Given data:
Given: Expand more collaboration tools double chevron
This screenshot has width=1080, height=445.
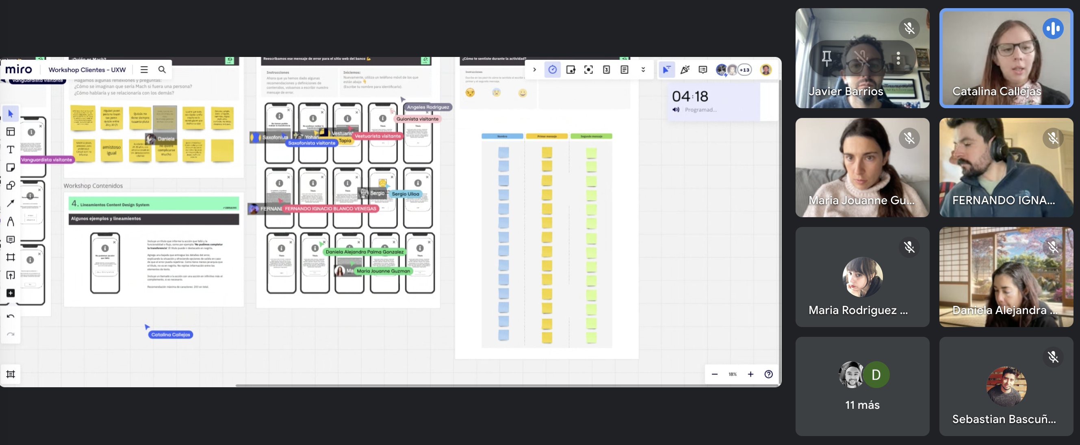Looking at the screenshot, I should pos(643,70).
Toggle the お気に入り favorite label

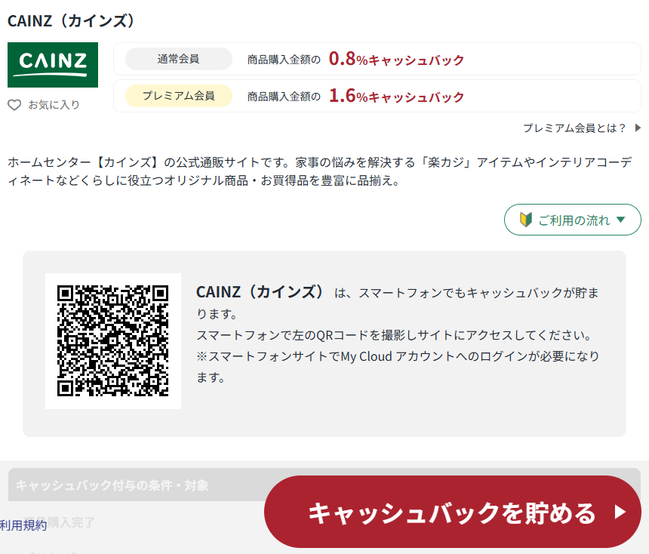54,105
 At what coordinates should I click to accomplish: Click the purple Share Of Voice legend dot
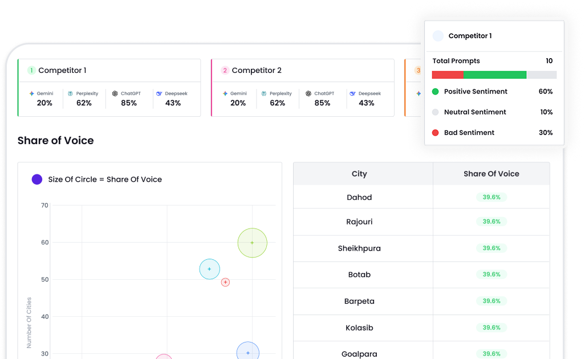click(x=37, y=179)
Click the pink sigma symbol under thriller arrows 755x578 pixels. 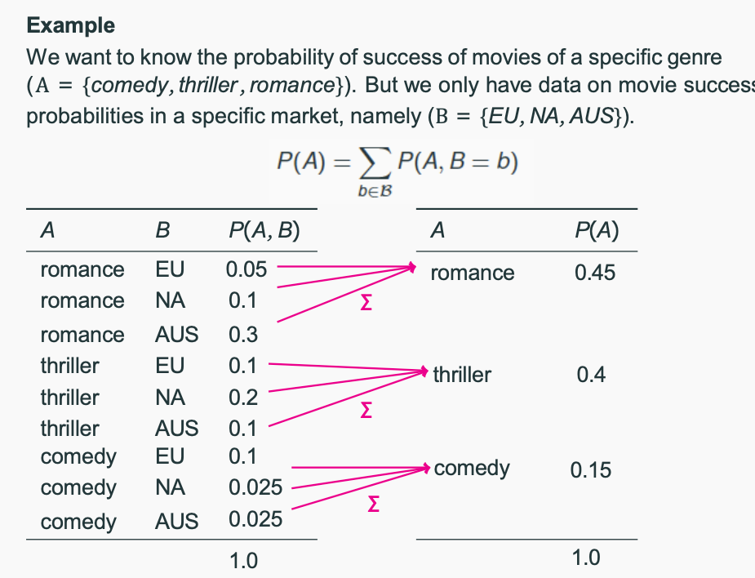click(x=366, y=411)
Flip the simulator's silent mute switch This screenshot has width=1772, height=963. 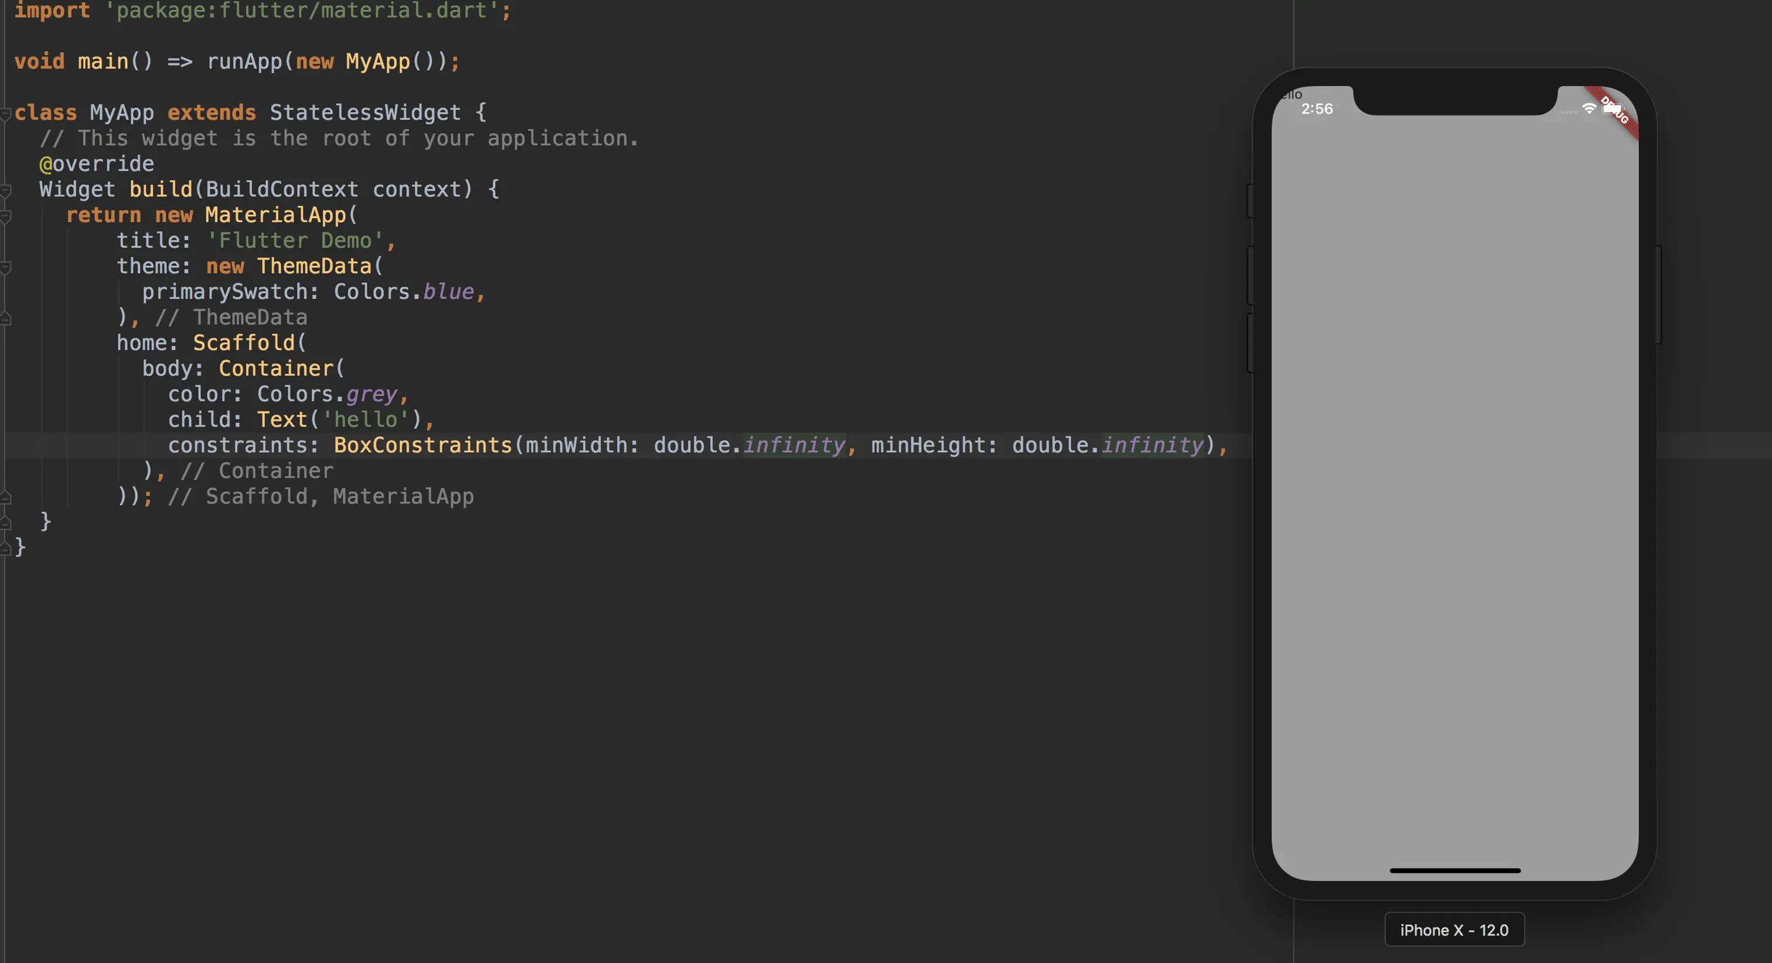coord(1250,201)
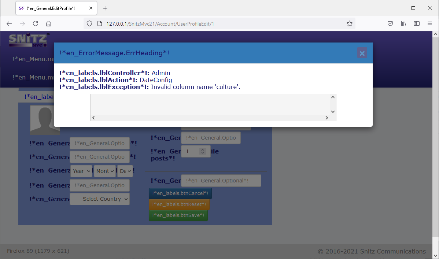Open the Month dropdown
Screen dimensions: 439x259
105,171
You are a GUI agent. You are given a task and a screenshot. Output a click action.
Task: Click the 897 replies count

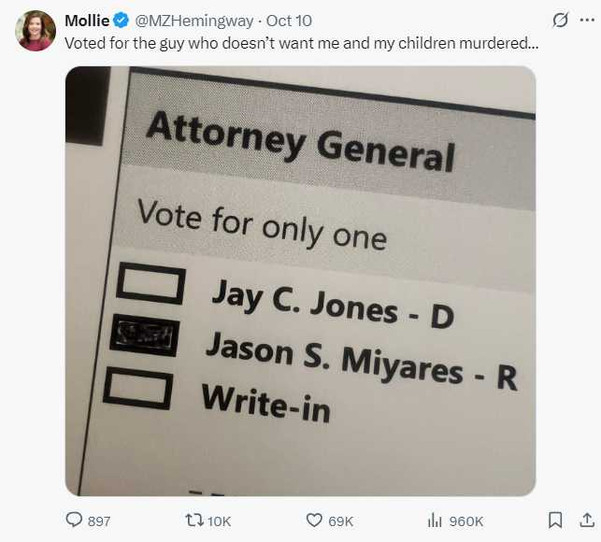(x=99, y=521)
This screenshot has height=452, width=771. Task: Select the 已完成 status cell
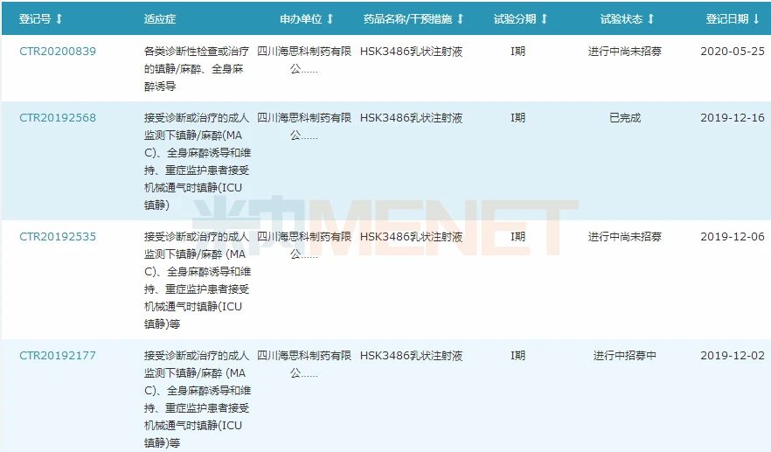[x=625, y=118]
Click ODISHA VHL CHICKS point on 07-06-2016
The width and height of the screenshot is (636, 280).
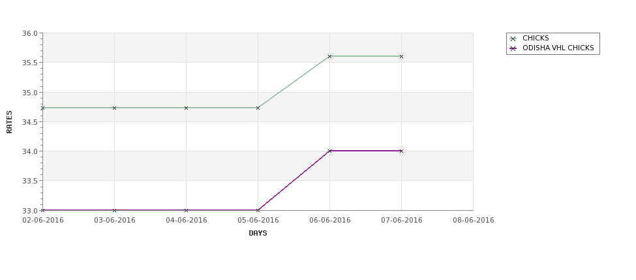coord(402,151)
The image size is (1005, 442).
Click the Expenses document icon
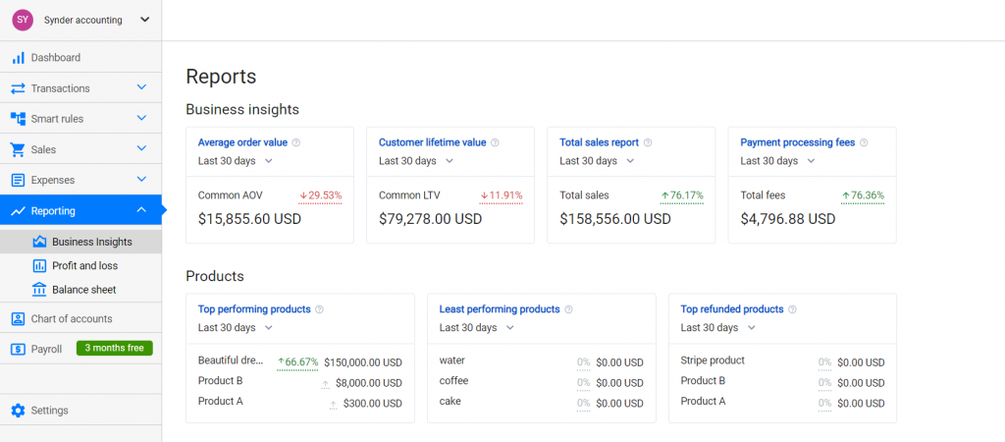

Problem requirements: Format the records, from the line containing "The image size is (1005, 442)." through the end, as a JSON list of strings with one string per line. Omit blank lines and leave out the pictures.

Task answer:
[
  "The image size is (1005, 442).",
  "Click the Expenses document icon"
]